Secondly, sodium fluoride imported from China’s industrial chemical factories is not at all the same as a fluoride mineral found in groundwater. There are many different chemical compounds which contain fluorine elements in various configurations. Some are far more toxic than others, and all of them are, by default, labeled “fluoride” for purposes of municipal water fluoridation. This dishonest labeling is of course entirely intentional.

Thirdly, fluoride contamination of water wells around the globe is a very large and widespread problem. This is what gives rise to the epidemic of dental fluorosis, affecting tens of millions of children across the globe. Just because fluoride is found in some wells doesn’t mean it should be added to all other water supplies. The idea is ludicrous, and anyone who argues such an invalid point only admits they are irrational or unintelligent to begin with.

When they push “fluoride,” they don’t tell you about the toxic heavy metals you’re also drinking

The other dirty little secret of the fluoridation industry, we now know for certain, is that when fluoride proponents say children need to drink “fluoride,” they never mention the lead, tungsten, uranium, aluminum, strontium and other elements found in common fluoridation chemicals.

What is the public health impact of millions of children around the world drinking trace levels of lead with fluoride? It can’t be good: lead is well known to damage children’s IQs and impair learning. Even though the levels of lead in public water caused by contaminated fluoride are likely to be very small, they still contribute to other sources of lead exposure such as lead alloys in brass pipe fittings — which are still common in residential plumbing.

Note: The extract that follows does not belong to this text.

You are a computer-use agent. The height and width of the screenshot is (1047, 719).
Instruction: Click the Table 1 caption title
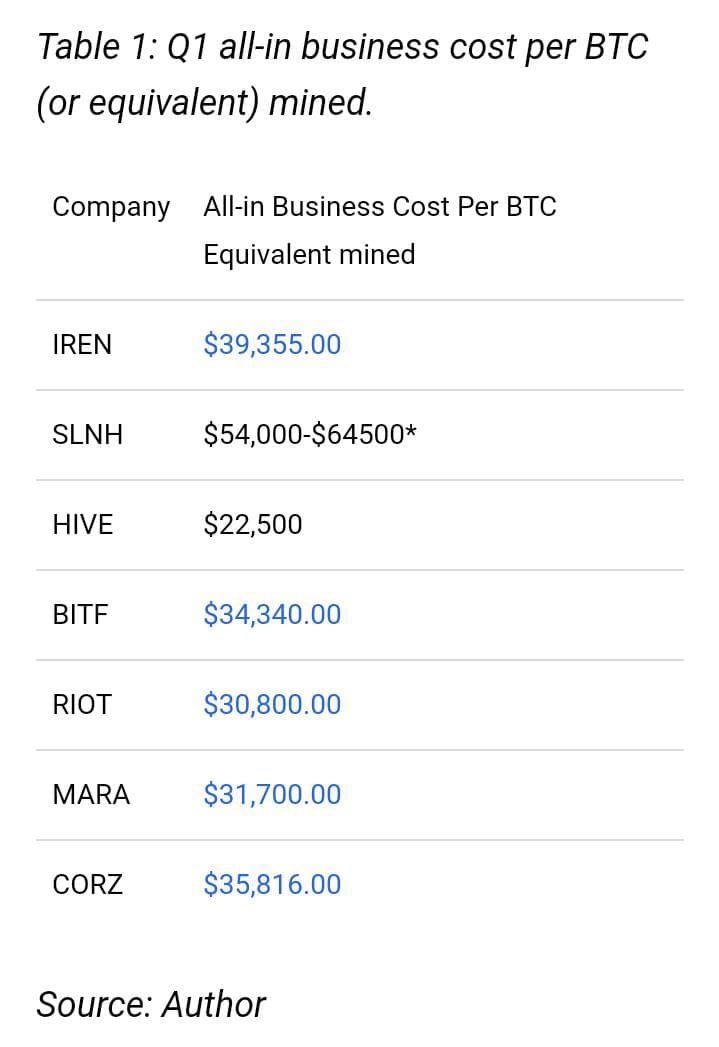click(343, 47)
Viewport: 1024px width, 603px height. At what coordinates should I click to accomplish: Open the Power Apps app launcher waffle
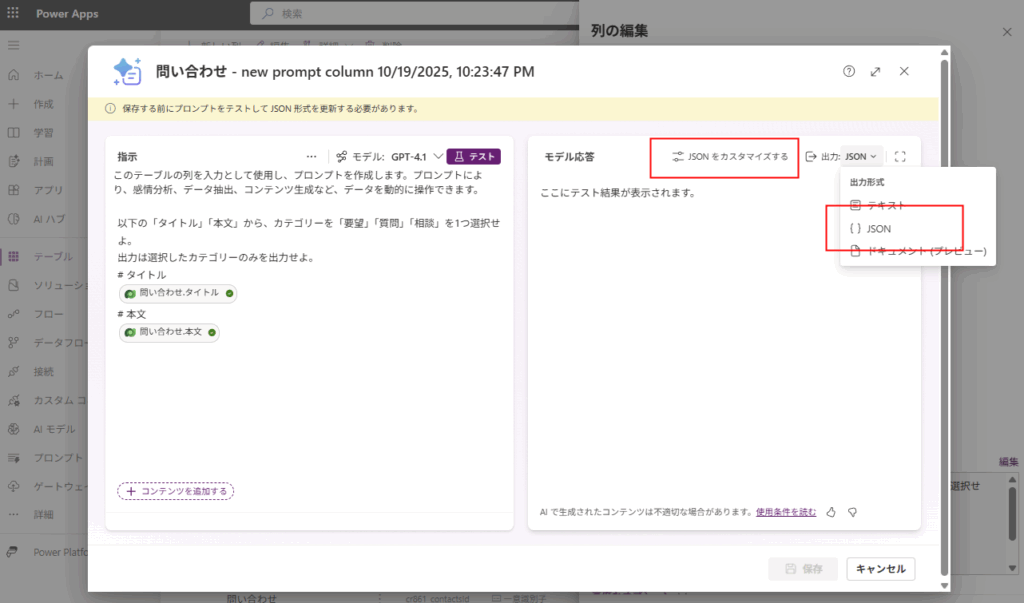click(13, 14)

Important questions about fluoride and public health

Here are several crucial questions for us all to consider:

1) If water fluoridation is supposed to be about protecting public health, then shouldn’t fluoride be free from toxic heavy metals?

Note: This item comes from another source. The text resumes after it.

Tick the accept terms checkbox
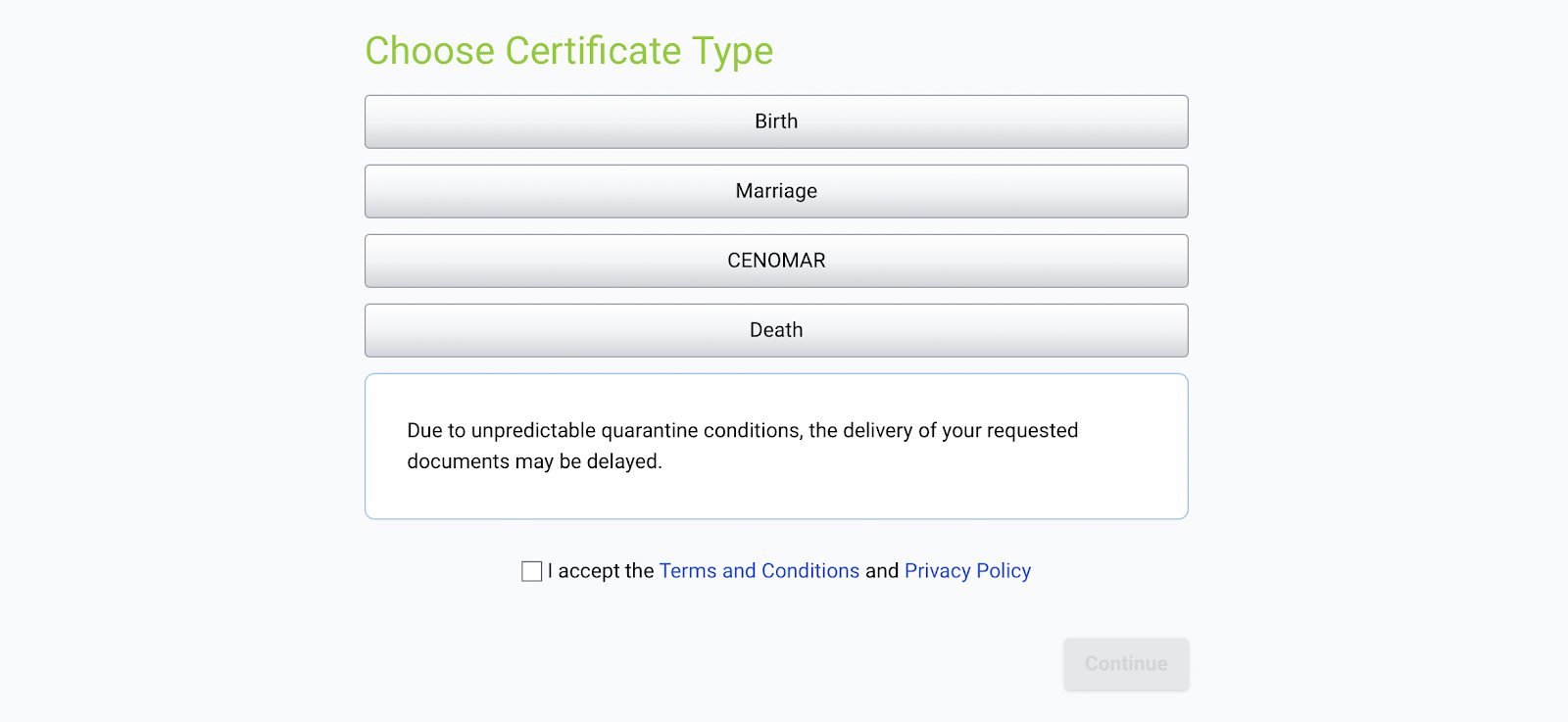Screen dimensions: 1568x722 click(532, 571)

2) Why don’t cities which are engaged in water fluoridation test their raw materials for heavy metals and publicly share the results with residents?

3) Why isn’t there a national law requiring purity minimums for fluoride added to public water supplies?

4) If all the doctors and dentists who promote fluoride claim to be protecting public health, why have NONE of them ever tested fluoride for heavy metals contamination?

6) What are the ethical implications of mandating public consumption of a substance known to be contaminated with toxic heavy metals? Doesn’t making fluoride mandatory in the water supply also mean heavy metals consumption also becomes mandatory when the fluoride is contaminated?

Don’t expect anyone from the mainstream media to answer any of these questions, however. They’re still pretending fluoride is good for you!